The job of a designer isn’t an easy one for he must assess unfamiliar situations, gain insight, and use his knowledge to come up with design solutions. Additionally, he may have to lead clients through a process foreign to them. Many designers find these challenges a bit too much.
But simply doing as you’re told is a disservice to both you and your clients. It’s up to you to guide them through a sensible, practical, and illuminating process that allows them to better connect with their audiences.
Following are ten takeaways you can put into practice right now.
Some think that design starts with a sketch; but most often that’s far from the truth. Long before you start building, you need to understand who you are working for, what challenges they face, how they are different, and how they need you to help.

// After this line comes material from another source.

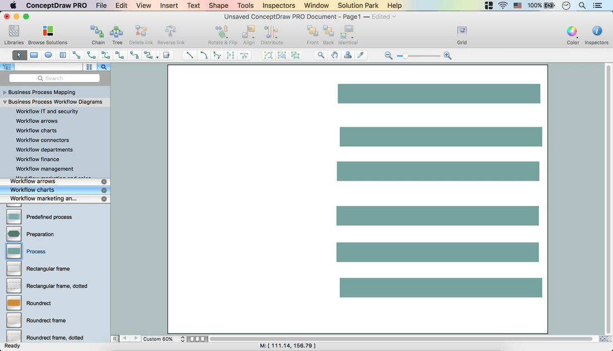The image size is (613, 351).
Task: Collapse Business Process Workflow Diagrams group
Action: (x=5, y=102)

You should try starting every new client engagement by getting yourself acquainted to their world. Browse their website and get to know their story; collect all their brochures and see how they present themselves; analyze their mission statement, strategic documents, and past marketing plans to find out what worked and what didn’t. A designer acts like a ghost writer who helps tell someone else’s story which wouldn’t be possible if you’re unable to understand your client inside and out.
The design you produce isn’t really for your client; instead, you are making design that needs to impact your client’s audience. And until you appreciate what their audience needs, wants, and dreams about, the odds of facilitating a connection with this group is negligible. So, ask your client questions about the people they work with, but don’t stop there. Meet the people they interact with and get to know them. Observe their behaviors and find out what they love, hate, and are indifferent toward.
More than this, you need to experience the same things your audience does. Here is an analogy, if you’ll allow me this indulgence: You can tell a virgin all about sex, but he won’t understand what you’re talking about until he’s experienced it for himself. To create great design, you need to think of what your audience experiences first hand. Doing so will not only ground you in this design assignment, but also help you uncover insights that even your client might have missed out on.
While many think the design process only involves the pursuit of novel, clever, and divergent approaches, design has much more to do with establishing systems. In a website, these systems will involve common workflows, actions, states, navigation behaviors, and visual cues. For a brand, systems might be comprised of consistent elements, spacing, balance, treatments, language, color selections, typographic styles, and so on.
Good design is overwhelmingly linked with order: Clear taxonomy in the organization of content; consistent voice across a multitude of media and materials; intuitive and easily intelligible markers that users understand without needing to think about for even a moment. As a designer, your job is to identify, establish, and institute these sorts of systems in the work you produce; doing so will make your work stronger, and result in guide rails that help your clients successfully implement the design you produce.
The belief that design is an explorative process does not have much truth to it. Design is rarely ever a directionless free-for-all. Any designer who thinks design to be this freewheeling should reconsider their career choice and think about becoming an artist instead.
Design is a plan as much as anything else. Devising a workable plan involves a lot of articulate thinking, collaboration and refinement. Asking certain key questions, can increase the likelihood of producing work as per your client needs. For example, you must define what your client expects to achieve. This involves establishing goals and objectives, deciding a course of action, and measuring the result to determine whether the design solution is successful. Such tasks might sound overwhelming, but they’re just practical questions that lend you strength just by asking.
The client/designer relationship can be a precarious one. Few clients commission design so regularly that they fully understand what to expect from the design process. Similarly, many designers work so hard to produce good work that they fail to ask how the client feels about the process underway. Therefore, your job as a designer is not only to create effective solutions, but also to ensure your client remains confident in the path ahead.
You can ensure a positive customer experience for your client by communicating regularly and without falling into the trap of over-working a design without client input. Meet regularly with your client to show the work in progress and gather feedback. Explain that what you’re showing them is still incomplete, but that you want to ensure you’re headed in the right direction. They’ll appreciate being included and kept abreast of progress.
Detail-oriented behavior doesn’t come naturally to everyone, but certain habits can help you be more orderly. Define how you’re going to consistently name files, organize jobs, and store correspondence. Build templates that you can apply from one project to the next, and continually improve. Establish common steps between projects, and run software that helps you document tasks that need to be performed. Through your efforts, you bring order to your clients; there’s no reason for you to not do the same in your own work.
The first step to get over your struggles as a graphic designer, producing suitable design, successfully unveiling creative work, and achieve order and efficiency in your studio’s operations is to acknowledge what part you play in the process; the rest is all about employing sensible approaches and habits.